Judge to decide if BP to pay additional penalties

ANCHORAGE — A federal judge is deciding whether oil giant BP deserves new penalties for a spill at a production center on the North Slope in November 2009.


The case argued in federal court is now before U.S. District Judge Ralph Beistline, the Anchorage Daily News reported Thursday.

Federal prosecutors who are seeking new penalties for BP. The hearing has been focused on a spill of more than 15,200 gallons of crude at the Lisburne oil field. The spill occurred at a time when BP was on probation for a much bigger spill at Prudhoe Bay in 2007. The company was under orders not to commit any new environmental crimes. BP argues that the spill was not foreseeable and then was cleaned up quickly.

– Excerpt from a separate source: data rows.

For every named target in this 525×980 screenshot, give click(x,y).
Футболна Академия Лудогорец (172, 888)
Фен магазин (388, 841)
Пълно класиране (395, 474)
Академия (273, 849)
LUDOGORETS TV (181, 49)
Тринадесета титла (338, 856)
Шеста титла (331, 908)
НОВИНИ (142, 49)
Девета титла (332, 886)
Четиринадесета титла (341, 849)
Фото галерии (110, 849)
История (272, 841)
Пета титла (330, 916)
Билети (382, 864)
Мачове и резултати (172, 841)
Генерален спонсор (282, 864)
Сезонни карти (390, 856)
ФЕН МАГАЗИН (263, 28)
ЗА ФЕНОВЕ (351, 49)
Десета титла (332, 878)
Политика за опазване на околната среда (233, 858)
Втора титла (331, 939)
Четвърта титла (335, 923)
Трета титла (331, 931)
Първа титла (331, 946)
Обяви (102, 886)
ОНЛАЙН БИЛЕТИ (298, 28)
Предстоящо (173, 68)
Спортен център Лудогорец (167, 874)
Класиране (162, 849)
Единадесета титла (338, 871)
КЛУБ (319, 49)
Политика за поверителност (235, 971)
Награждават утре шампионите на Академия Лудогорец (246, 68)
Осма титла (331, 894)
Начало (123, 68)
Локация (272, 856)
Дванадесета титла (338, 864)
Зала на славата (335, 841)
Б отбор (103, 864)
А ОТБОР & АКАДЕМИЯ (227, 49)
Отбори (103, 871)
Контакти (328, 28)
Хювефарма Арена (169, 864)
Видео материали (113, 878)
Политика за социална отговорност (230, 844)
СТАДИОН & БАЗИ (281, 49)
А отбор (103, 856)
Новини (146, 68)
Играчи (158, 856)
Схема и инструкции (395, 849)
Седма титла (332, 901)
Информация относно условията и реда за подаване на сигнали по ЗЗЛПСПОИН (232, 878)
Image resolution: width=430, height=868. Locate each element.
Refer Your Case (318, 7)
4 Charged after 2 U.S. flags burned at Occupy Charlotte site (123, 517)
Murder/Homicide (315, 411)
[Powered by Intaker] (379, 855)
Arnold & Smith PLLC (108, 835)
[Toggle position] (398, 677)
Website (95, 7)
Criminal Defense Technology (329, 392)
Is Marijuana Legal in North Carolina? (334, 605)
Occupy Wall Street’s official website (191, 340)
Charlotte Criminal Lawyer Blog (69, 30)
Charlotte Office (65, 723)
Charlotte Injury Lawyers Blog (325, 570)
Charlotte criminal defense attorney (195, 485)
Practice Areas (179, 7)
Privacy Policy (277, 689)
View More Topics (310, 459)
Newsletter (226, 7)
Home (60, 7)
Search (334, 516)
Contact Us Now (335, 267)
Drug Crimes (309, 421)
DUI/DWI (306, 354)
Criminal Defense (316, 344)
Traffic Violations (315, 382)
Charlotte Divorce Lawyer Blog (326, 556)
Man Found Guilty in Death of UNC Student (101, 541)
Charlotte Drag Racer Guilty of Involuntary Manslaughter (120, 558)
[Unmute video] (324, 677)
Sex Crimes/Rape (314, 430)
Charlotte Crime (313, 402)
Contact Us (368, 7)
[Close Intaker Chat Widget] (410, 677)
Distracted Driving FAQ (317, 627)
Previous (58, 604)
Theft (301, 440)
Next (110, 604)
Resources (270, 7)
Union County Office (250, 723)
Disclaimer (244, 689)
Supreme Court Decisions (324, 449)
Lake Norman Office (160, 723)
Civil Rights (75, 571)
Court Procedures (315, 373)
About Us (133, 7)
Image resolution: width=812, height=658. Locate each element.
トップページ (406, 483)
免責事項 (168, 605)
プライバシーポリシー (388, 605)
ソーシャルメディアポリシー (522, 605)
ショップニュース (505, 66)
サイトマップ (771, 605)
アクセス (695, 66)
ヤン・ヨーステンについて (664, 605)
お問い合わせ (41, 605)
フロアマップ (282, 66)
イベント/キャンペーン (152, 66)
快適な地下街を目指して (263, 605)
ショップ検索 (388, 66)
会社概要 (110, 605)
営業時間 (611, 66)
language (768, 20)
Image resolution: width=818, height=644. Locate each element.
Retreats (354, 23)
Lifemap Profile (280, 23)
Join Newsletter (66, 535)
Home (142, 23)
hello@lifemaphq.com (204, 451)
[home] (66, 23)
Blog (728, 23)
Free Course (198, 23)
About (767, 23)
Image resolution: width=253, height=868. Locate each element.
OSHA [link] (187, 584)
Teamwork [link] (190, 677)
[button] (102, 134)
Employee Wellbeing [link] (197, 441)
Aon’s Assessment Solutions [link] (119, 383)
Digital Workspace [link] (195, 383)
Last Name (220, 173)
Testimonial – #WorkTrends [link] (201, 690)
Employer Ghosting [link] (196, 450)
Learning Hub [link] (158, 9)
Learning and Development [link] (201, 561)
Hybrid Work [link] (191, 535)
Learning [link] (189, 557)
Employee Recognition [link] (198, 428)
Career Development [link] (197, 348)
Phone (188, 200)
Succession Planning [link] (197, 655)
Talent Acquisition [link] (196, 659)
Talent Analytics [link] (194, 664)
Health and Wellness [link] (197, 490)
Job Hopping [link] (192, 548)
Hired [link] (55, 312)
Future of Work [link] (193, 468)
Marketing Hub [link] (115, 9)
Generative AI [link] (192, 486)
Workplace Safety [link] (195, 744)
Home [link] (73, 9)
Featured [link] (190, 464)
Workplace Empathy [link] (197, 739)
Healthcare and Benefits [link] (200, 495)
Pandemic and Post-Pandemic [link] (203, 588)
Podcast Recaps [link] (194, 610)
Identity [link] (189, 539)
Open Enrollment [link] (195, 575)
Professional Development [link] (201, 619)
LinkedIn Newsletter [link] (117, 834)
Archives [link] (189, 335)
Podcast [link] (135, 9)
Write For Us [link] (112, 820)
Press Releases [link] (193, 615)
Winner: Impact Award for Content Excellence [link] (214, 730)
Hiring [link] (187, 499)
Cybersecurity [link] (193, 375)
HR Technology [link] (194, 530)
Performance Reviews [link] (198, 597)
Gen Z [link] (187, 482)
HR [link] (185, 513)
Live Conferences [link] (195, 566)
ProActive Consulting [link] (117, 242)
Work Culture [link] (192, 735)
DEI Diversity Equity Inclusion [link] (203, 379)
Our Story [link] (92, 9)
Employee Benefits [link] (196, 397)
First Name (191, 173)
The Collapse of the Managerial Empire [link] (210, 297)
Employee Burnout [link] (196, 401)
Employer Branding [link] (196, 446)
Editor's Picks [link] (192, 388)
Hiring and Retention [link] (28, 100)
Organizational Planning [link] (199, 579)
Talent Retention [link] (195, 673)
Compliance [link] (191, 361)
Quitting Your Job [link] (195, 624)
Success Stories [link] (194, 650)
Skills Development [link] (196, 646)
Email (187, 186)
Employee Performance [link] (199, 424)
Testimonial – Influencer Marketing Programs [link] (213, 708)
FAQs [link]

Assistant U.S. Attorney Aunnie Steward said in her closing argument Wednesday that 10 times in the summer and fall of 2009 a temperature sensor on the Lisburne pipeline triggered a cold alarm that sounded like a train whistle and flashed on a control room monitor. But operators at the production center failed to act on the alarm beyond acknowledging it, which turned off the sound and blinking signal, she said.

By August, the pipeline stayed cold, according to a government analysis of the alarms.

“After that point, the alarm latched in and became buried on the board,” Steward said. A buried alarm is so deep on the alarm list, operators no longer see it.

As temperatures dropped into the fall, ice plugs formed in the pipe, which carried a mix of natural gas, water and crude. When the ice expanded, excess pressure built from the gas and the thick metal pipe blew open with a two-foot hole.

“From operators all the way up to the area manager, it was agreed that had the plug been discovered prior to the freezing temperatures, it would not have been a problem and much easier to address,” Steward said.

BP operators testified that they didn’t use the cold temperature alarms to warn that the pipeline was improperly cooling down, but rather to indicate a slug of natural gas moving through, information that would be conveyed to the drill site.

The operators did nothing wrong by simply acknowledging an alarm intended to be informational and not warning of something critical, BP lawyer Jeff Feldman said.

Feldman said the prosecution’s case was thin. The two main witnesses against BP were an expert who had never been to the North Slope and a special agent with the Environmental Protection Agency who focused on BP’s own investigation of the spill, he said.

“The government gave us no one who had, I will submit, a credible understanding of the plant, the lines and the operations that were at issue, or most significantly, the industry practices that define the standard of conduct that applies here,” Feldman said.

Steward noted that BP’s investigation concluded that the failure of operators to recognize and respond to the alarms was a root cause of the spill.

She said that BP failed to apply lessons learned in 2001, when a pipe froze and cracked open, resulting in spilling of 10,000 gallons of oil and methanol. The spill occurred during an ill-fated attempt to thaw the line.

BP didn’t even believe it was possible for the Lisburne line to freeze and rupture, according to a required safety analysis of the Lisburne center before the spill. Never before had a large diameter pipeline like the 18-inch Lisburne line frozen and ruptured, BP says.

Troubles were masked because the line was paired with a bigger pipeline that still carried oil, natural gas and water to the processing center, witnesses testified. The temperature sensor also was positioned on a piece of the pipeline inside the heated module, so the cold alarms didn’t reflect just how cold the pipeline really was.

After the 2001 spill, all of the temperature sensors for looped lines that weren’t already outside were moved out of their heated modules — except for the ones at Lisburne, Steward said.

In 2007, BP pleaded to a federal misdemeanor for a 200,000 gallon spill in 2006 when a severely corroded pipeline at Prudhoe Bay leaked. BP was put on three years of probation and had to pay $20 million in fines and penalties plus $25 million to settle a civil lawsuit brought by the federal government.

A separate state lawsuit is set for trial in the spring.

After the 2009 spill, BP’s misdemeanor probation was extended.

Feldman argued the extra year on probation already served was enough. But if Beistline finds BP in violation of that probation, prosecutors want more fines and another term of probation.